Белка - Анатолий Ким
Шрифт:
Интервал:
Закладка:
В эти ночи я постигал все свое человеческое поражение. Я с детства всем существом своим рвался к чему-то высокому, безупречному, что было бы совсем иным, чем обыденная житейская подлость и убогость, но зверь одолел меня. Он вселился в мою единственную мать, которой я был обязан всем, которая прожила почти святую жизнь, сама пахала, сеяла и убирала за скотиной, как обыкновенная деревенская баба; руки ее были всегда черны, в глубоких трещинах. Зверь терзал и меня самого изнутри, постепенно разрушая во мне все тонкое, духовное, что приобрел я за годы учения, и я теперь с ужасом наблюдал за своими собственными видениями, чудовищами, порожденными, как считал Гойя, сном разума. Я знал, что никогда уже не написать мне тех картин, что грезились когда-то и казались совсем близкими, почти осуществленными, я глубоко погряз в трясине жизни, и моя душа стала вновь мохнатой, звероподобной. Недоучка, бобыль, облысевший нелюдимый заточник, отупевший деревенщина — вот каким я был в тридцать восемь лет, когда мать умерла и я стал свободен. Похоронив ее, я взял в совхозе отпуск и поехал в Москву, впервые за все это время выбрался из деревни.

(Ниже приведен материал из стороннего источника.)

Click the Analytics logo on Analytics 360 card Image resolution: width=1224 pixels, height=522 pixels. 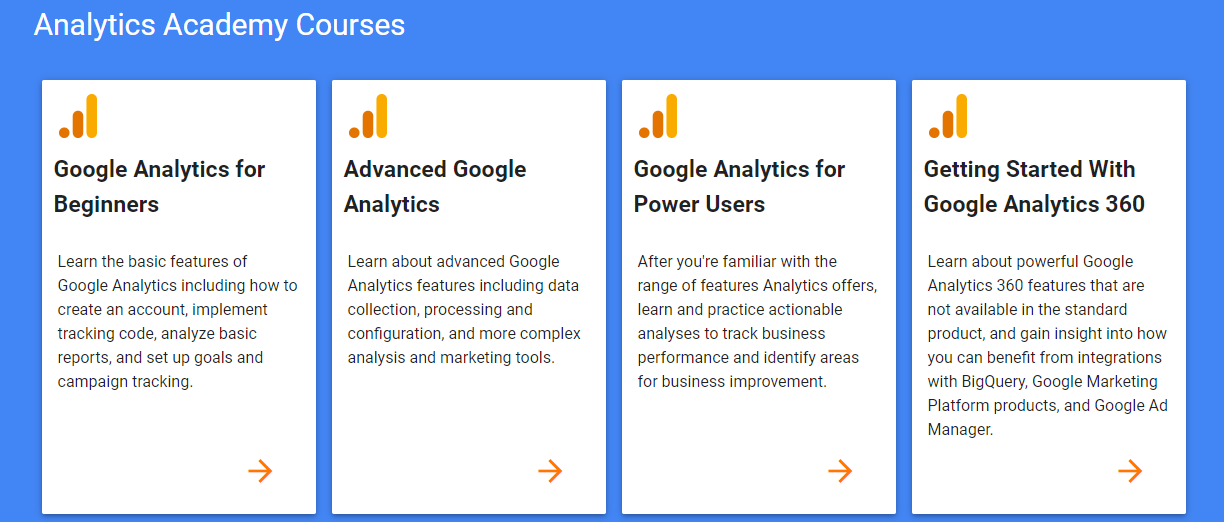948,117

Ехать было всего шесть часов на поезде, без особых хлопот, но чем ближе подъезжал я к Москве, тем тревожнее становилось на сердце. Люди в вагоне давно спали, я стоял в тамбуре и курил, глядя во тьму ночи. На рассвете замелькали подмосковные поселки, и тут необъяснимый, панический страх совсем одолел меня, я слез на какой-то станции и пошел от платформы куда глаза глядят. Я вышел на холмы у реки, это была Москва-река, и утренний великий город, жемчужно-розовый, тонущий в дымке, возник за рекою, словно видение прекрасного иного мира. Туда мне не было ходу, я был навсегда отторгнут от него, там все грозило мне гибелью, словно лесному зверю, и я, постояв на холме, тихо повернул назад, дошел до станции и отправился восвояси.
С год после этого я прожил в тупом спокойствии тихо, словно в ожидании чего-то, что должно принести наконец разрешение всему случившемуся со мною. И вот я заболел. Опухоль, возникшая на бедре, слегка побаливала, если нажать на нее, и ничем большим она меня не беспокоила, вот только росла она уж очень быстро и вскоре стала просто чудовищной. Я стал прикладывать к ней напаренного в чугунке конского навозу, как посоветовали мне, и от тех ли горячих компрессов или оттого, что пришло время, но однажды ночью нарост прорвался, хлынула оттуда сукровица с темными волокнами, и во влажной, красномясой скважине раны шевельнулось что-то волосатое.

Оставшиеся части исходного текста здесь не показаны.